御曹司と鉄仮面メイド
ヨハネスは、イライラと下唇を噛んでいた。
「なんなんだ、あのメイドは!」
最近、彼の悩みは新しく雇ったメイドのメリアの事だった。
ヨハネスは、事業を拡大し出版社や百貨店、ホテルなどを作っていた。いわゆる事業家という立場だ。代々家は金持ちで、地筋も王族と縁があり、何不自由なく育った御曹司のボンボンだった。
家でもメイドを数多く雇い、ちょっとしたハーレム状態だった。
ヨハネスは見目も良い。金髪碧眼の典型的なイケメンだった。
そのせいか、女については少し舐めている所があった。女達はちょっと優しくすれば尻尾を巻いてやってくる。ちょろい、ちょろすぎる〜。

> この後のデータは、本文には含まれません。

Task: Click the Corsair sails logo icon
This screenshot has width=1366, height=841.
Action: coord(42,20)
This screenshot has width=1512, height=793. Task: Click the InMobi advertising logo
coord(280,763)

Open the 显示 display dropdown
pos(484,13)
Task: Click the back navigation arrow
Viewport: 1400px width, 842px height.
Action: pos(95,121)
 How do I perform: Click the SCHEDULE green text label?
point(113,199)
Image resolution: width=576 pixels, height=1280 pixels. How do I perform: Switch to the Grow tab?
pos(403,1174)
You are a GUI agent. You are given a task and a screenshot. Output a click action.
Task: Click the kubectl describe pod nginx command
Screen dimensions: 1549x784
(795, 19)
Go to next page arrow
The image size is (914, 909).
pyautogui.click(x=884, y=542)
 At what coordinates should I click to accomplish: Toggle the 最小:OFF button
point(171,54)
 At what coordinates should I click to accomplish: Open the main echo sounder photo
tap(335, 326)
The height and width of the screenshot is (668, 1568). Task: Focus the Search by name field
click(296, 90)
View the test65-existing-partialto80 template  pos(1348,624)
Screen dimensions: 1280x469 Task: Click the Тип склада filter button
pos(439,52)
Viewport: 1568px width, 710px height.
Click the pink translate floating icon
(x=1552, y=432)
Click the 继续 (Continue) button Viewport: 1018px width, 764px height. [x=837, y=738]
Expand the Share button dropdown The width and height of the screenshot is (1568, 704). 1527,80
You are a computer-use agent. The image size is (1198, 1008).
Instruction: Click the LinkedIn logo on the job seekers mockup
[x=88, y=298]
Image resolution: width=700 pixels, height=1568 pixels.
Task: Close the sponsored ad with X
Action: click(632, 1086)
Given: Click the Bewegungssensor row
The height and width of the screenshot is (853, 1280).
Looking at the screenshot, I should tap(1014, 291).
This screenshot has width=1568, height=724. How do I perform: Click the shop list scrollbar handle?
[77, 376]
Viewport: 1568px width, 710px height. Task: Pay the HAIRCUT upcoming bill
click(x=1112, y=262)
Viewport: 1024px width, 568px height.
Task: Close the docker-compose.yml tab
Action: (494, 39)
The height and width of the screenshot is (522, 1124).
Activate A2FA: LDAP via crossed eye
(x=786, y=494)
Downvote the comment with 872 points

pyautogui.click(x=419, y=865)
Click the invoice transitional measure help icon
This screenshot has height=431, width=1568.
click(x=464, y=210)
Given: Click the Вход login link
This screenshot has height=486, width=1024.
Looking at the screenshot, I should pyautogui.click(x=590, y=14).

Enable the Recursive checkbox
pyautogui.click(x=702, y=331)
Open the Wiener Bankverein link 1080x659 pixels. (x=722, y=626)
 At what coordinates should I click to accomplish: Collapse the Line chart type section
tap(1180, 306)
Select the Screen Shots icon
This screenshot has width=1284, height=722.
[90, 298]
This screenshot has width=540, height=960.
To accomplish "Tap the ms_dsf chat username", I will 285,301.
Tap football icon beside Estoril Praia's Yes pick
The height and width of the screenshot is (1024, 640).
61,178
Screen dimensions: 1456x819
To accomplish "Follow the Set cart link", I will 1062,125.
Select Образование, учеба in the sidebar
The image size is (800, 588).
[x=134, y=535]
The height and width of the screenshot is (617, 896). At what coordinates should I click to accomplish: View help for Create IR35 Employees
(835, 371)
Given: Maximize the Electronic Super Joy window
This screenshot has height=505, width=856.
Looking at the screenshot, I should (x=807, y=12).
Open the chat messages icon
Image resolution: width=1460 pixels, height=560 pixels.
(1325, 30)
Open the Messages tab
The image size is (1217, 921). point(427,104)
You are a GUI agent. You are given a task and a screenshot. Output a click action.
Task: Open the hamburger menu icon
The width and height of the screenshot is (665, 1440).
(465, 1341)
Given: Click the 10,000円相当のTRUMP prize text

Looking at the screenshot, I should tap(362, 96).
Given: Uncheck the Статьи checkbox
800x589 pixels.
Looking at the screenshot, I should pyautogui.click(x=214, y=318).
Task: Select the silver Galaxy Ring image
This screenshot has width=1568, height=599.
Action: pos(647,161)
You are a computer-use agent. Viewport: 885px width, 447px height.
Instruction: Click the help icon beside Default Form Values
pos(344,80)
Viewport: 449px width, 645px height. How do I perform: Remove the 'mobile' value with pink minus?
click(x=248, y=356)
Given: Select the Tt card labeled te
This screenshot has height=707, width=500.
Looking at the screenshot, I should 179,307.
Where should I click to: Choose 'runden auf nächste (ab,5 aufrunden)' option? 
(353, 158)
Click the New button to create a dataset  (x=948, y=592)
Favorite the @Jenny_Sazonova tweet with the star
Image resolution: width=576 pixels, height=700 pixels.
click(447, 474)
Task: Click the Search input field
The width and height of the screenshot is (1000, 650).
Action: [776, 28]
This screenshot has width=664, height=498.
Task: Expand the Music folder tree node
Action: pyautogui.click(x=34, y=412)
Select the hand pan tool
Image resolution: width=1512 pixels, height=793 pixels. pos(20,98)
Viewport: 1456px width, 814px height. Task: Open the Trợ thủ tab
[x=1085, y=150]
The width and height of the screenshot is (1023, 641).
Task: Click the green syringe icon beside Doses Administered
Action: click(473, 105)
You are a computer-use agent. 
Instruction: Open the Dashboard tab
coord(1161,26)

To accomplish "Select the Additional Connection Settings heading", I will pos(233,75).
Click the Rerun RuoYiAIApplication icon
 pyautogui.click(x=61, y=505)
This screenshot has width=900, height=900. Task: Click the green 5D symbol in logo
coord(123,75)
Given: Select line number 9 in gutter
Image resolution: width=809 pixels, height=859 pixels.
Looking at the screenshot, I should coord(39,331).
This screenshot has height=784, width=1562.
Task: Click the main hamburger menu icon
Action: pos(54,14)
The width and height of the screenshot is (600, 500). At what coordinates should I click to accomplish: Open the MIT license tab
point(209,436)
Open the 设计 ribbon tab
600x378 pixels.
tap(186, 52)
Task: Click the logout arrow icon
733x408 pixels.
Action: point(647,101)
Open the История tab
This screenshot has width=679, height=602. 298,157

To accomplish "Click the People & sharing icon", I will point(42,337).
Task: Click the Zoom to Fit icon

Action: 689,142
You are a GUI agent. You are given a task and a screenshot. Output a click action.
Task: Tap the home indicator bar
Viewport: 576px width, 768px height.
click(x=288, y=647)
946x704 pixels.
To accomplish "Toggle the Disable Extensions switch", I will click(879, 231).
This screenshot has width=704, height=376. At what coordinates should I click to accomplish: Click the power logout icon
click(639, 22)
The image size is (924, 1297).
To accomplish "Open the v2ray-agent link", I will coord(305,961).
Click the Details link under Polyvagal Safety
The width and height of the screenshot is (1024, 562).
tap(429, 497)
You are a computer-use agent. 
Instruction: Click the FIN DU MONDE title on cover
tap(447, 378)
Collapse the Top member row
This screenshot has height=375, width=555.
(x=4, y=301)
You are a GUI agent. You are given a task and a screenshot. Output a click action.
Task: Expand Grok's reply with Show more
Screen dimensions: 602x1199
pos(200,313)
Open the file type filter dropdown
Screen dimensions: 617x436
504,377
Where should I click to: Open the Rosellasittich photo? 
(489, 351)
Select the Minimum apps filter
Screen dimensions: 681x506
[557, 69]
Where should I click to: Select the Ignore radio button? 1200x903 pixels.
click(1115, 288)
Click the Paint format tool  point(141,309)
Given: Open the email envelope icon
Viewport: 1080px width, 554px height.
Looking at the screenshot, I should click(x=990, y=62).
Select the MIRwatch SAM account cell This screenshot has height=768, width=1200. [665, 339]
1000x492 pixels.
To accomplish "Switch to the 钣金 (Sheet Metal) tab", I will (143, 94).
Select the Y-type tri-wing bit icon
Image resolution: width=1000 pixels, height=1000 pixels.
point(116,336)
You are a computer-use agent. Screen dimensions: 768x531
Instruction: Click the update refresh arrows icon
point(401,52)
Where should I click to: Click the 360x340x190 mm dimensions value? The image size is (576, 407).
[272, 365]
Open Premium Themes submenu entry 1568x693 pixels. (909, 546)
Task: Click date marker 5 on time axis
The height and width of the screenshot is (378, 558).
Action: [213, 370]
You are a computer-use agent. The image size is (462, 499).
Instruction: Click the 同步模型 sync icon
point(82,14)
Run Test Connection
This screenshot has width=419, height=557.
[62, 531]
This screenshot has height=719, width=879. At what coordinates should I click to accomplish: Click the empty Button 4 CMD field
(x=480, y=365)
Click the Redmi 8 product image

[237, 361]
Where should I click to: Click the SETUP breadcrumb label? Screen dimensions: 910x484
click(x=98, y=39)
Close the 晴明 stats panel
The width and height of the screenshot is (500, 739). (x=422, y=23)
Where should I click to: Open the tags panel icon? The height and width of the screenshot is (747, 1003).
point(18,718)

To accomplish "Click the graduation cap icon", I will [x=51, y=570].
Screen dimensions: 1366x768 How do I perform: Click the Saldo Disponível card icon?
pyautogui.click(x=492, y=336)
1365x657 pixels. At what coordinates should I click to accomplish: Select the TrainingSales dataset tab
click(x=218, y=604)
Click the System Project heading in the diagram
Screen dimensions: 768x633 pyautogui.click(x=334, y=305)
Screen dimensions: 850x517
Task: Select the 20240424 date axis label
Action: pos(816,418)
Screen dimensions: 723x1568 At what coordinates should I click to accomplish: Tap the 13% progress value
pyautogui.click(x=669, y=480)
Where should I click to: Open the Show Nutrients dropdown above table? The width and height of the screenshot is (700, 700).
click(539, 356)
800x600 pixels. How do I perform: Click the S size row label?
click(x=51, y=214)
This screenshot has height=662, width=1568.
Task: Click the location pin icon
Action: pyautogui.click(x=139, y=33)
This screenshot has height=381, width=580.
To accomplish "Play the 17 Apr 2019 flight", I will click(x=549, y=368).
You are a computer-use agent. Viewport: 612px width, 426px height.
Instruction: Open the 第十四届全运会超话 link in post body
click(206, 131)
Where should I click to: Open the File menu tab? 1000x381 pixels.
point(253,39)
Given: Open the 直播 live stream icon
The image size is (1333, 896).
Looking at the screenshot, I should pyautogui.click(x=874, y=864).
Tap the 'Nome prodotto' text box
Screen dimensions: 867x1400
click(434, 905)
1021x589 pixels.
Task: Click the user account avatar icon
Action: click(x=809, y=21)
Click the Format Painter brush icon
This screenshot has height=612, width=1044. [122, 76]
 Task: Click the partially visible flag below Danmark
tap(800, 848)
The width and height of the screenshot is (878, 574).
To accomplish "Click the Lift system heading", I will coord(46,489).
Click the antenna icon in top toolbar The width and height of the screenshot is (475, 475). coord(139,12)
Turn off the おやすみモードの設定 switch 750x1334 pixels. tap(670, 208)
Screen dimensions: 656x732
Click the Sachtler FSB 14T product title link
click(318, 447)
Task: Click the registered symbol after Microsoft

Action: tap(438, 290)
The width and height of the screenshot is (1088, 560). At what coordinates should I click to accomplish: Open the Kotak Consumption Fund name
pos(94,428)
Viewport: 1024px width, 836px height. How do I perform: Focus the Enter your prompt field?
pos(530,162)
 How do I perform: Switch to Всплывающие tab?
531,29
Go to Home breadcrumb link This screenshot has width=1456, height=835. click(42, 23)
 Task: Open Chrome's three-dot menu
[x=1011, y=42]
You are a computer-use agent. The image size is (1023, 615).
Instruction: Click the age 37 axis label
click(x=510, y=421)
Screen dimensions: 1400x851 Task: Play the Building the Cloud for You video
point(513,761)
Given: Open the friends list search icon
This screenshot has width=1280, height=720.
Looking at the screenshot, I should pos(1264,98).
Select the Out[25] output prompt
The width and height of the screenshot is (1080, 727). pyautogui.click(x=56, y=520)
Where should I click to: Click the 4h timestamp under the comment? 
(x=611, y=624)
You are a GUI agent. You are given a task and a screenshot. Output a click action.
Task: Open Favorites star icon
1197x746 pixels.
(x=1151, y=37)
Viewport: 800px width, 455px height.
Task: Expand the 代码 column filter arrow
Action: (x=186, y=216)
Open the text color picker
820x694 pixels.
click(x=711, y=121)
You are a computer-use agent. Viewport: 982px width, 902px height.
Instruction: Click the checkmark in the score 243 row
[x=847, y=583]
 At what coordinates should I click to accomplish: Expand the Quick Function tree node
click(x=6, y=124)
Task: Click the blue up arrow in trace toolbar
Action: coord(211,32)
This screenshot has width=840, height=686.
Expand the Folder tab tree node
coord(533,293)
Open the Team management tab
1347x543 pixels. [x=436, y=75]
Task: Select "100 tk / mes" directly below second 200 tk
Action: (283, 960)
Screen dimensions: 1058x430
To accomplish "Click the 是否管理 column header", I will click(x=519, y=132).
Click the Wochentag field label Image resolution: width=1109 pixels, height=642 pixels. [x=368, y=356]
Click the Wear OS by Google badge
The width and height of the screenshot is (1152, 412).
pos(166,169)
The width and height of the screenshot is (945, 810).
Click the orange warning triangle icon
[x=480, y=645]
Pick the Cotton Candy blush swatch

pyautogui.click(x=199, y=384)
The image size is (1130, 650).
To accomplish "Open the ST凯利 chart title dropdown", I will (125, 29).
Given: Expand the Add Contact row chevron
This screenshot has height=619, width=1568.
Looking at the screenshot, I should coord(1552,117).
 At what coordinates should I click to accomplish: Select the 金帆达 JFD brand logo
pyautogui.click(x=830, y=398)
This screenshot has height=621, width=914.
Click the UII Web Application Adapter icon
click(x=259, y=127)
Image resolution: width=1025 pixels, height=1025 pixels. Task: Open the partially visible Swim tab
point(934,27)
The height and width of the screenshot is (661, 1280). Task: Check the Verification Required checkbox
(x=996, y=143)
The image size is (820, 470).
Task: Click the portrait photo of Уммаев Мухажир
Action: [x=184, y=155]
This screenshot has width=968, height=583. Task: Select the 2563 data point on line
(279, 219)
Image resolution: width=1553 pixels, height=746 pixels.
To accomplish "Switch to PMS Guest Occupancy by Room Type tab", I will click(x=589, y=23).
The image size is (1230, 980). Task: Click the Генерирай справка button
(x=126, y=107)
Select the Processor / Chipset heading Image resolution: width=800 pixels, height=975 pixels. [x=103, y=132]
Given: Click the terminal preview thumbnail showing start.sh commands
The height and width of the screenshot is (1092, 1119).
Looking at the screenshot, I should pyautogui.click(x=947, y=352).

金目当ての女も後をたたず、同業者からはハニートラップを注意しろとまで言われていた。なので、最近は女遊びはほどほどにしている。
しかし、メリアに限ってはハイスペ御曹司のヨハネスにちっとも笑わない。鉄仮面だ。淡々と仕事をしていた。
「近寄らないでくれませんか? 今は仕事中でしよ」
さっきもお茶を持ってきたメリアに馴れ馴れしく話しかけたら、ツンとした態度。舌打ちもされた事もある。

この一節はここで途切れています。